Many speculate that the reason that the No. 1 beer producer is adding ingredient lists on the side of its boxes is because shipments dropped nearly 7 percent last year alone and the company claims they only have 110 calories in each 12-ounce can. The company is also highlighting the fact that Bud Light only has four ingredients: water, barley, rice and hops.

“If you are spending $5 million a minute why would you attack corn and kick a dog that doesn’t need attacked,” questioned Reiff.


There are surprisingly very few kinds of corn that are mass produced. While they have created corn varieties with high levels of oil containing more energy and carbs, as well as being high in protein, those varieties are not produced on a large scale, according to Reiff.

“Consumers want large amounts of commodity corn that gets used everywhere and is grown by most farmers,” Reiff told The Ledger.

Other kinds of corn include white corn, which is grown mostly in Mexico and used for masa and decorative corn along with sweet corn.


Reiff estimates that about 5 percent of corn grown in the county will be raised for a premium and could be any brand.

“They will contract with somebody to grow organic or non-GMO and generally they come out OK, but this year we had some wind damage to their stalk quality, but that is the exception,” he said.

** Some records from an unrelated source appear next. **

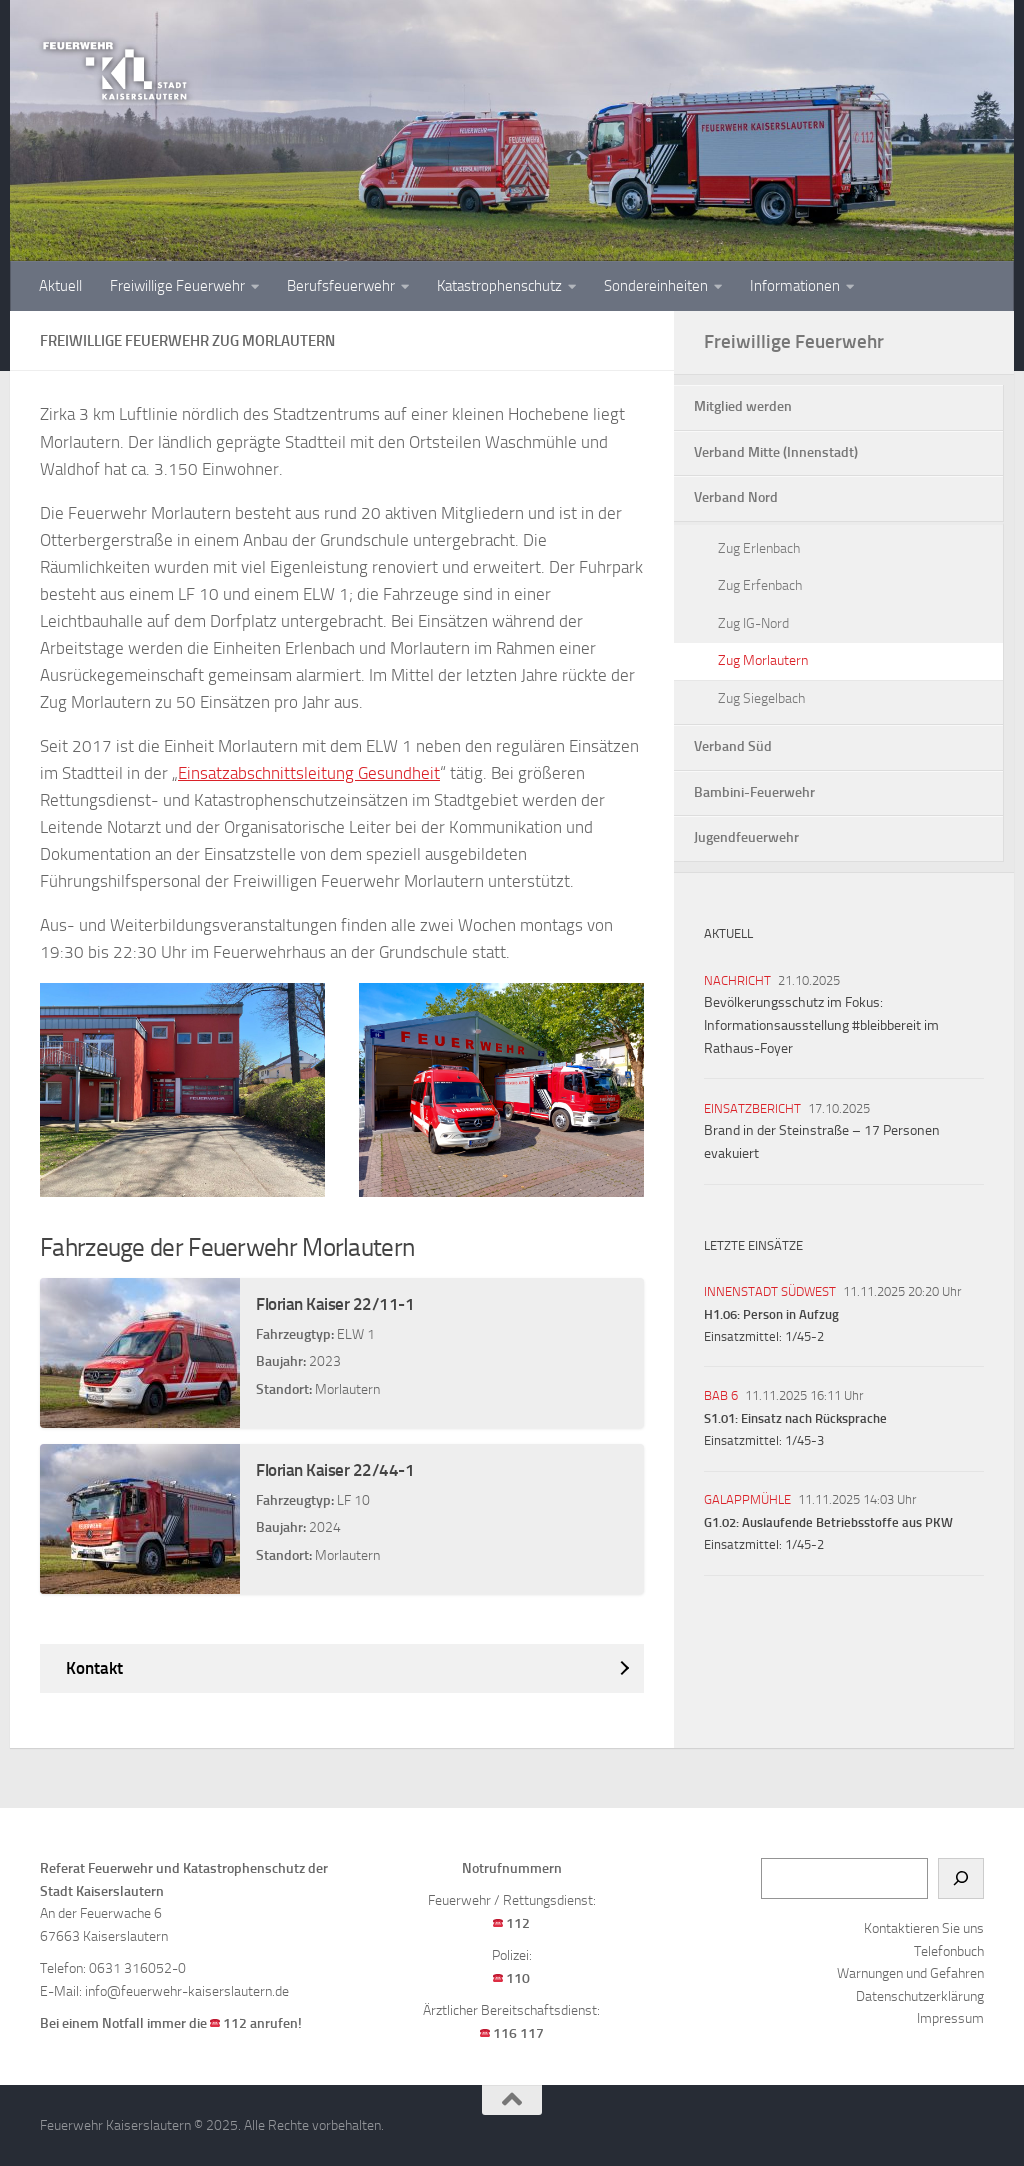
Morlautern (347, 1389)
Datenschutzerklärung (920, 1996)
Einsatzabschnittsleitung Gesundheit (309, 773)
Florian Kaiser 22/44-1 (335, 1470)
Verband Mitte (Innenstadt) (776, 452)
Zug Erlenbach (759, 548)
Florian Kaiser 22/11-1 (335, 1304)
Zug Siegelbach (761, 698)
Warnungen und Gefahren (910, 1973)
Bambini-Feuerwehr (754, 792)
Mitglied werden (743, 406)
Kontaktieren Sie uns (924, 1928)
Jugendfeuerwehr (746, 837)
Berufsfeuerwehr (341, 286)
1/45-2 (804, 1336)
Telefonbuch (949, 1951)
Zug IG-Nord (753, 623)
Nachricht (737, 980)
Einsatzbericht (752, 1108)
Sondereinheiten (656, 286)
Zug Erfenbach (760, 585)
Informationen (795, 286)
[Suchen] (961, 1878)
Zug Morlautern (763, 660)
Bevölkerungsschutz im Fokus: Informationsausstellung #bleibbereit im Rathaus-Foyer (821, 1025)
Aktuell (60, 286)
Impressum (950, 2018)
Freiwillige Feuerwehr (177, 286)
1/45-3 (804, 1440)
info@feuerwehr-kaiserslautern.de (187, 1991)
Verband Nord (736, 497)
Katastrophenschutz (499, 286)
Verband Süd (733, 746)
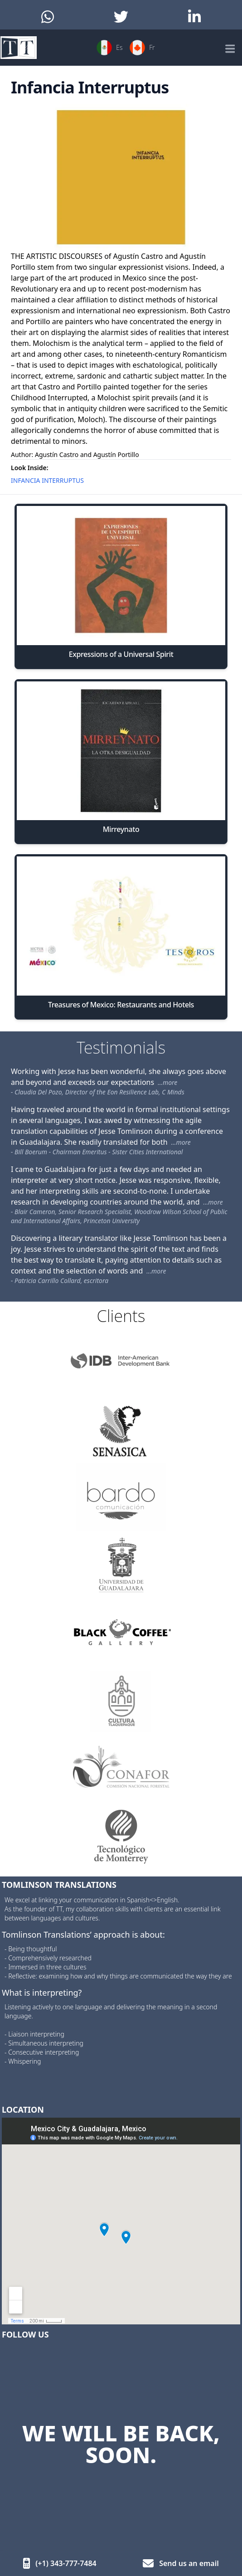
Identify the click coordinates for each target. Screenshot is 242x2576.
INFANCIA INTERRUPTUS (47, 480)
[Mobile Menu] (229, 48)
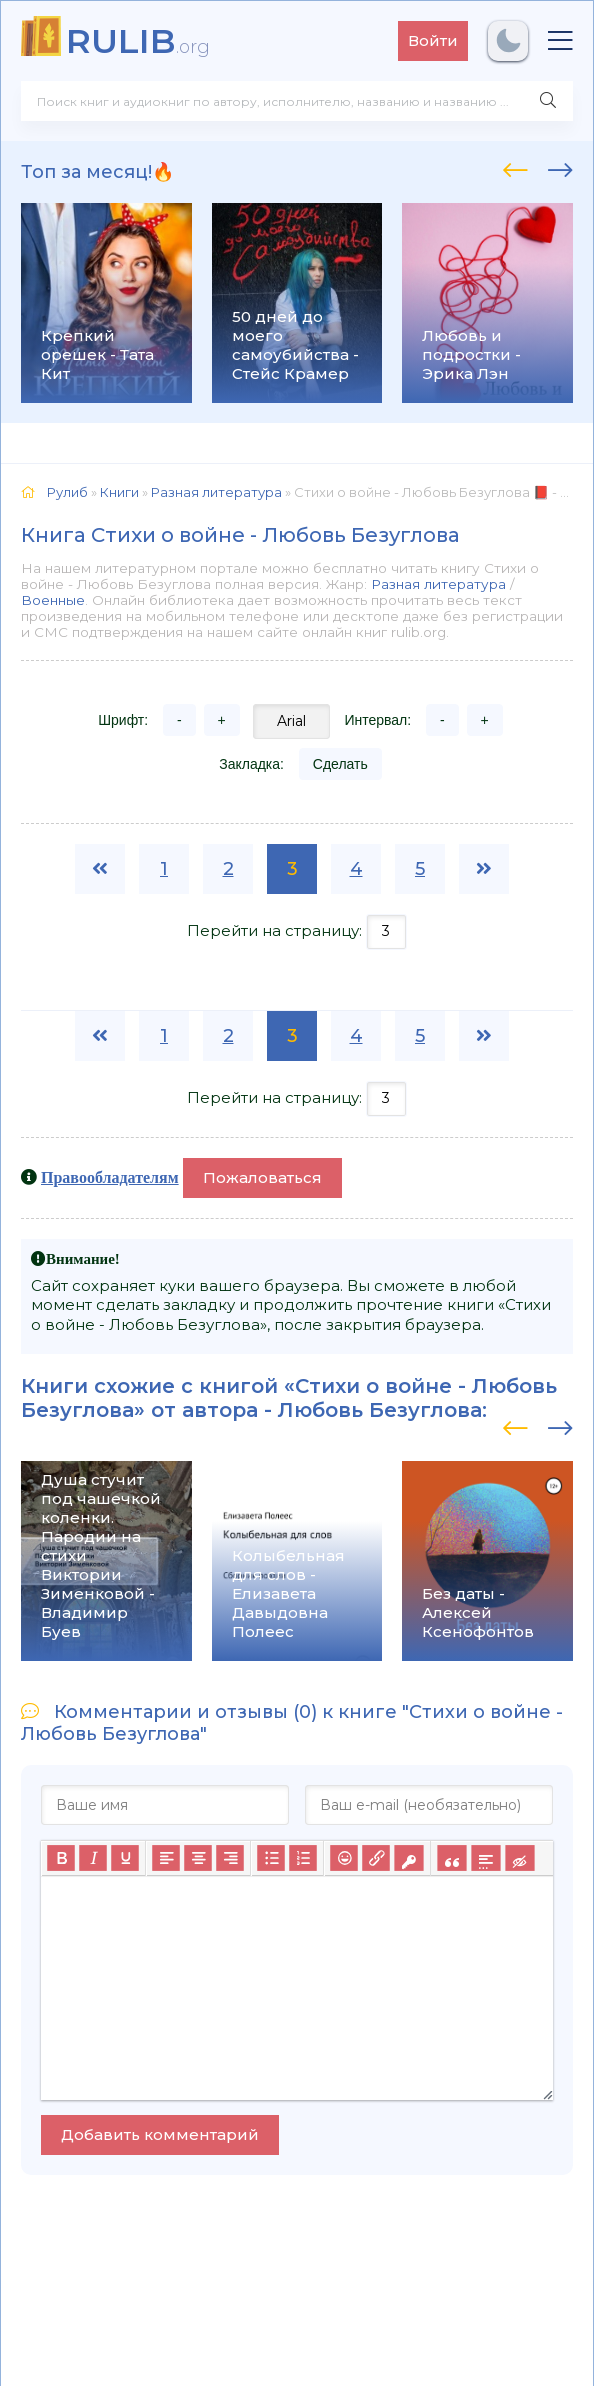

Recently, a multimillion dollar case in Nebraska involved a farmer selling crop as organic for premium although he was buying non-organic feed, and he got away with it for years.

“It’s trackable but anywhere there is a premium, people will cut corners,” suggested Reiff, who added that getting caught usually ends the business and results in jail time.


Hard winters like this make everything tough to do on the farm.

“This really makes us appreciate the other nine months,” said Reiff. “Spending all day doing something you shouldn’t even be doing like pushing snow. Half of this place won’t run on a 20-below day, but if our customers need or want the services, we have to figure out how to get things processed and out to them. We’ll sleep in the summertime.”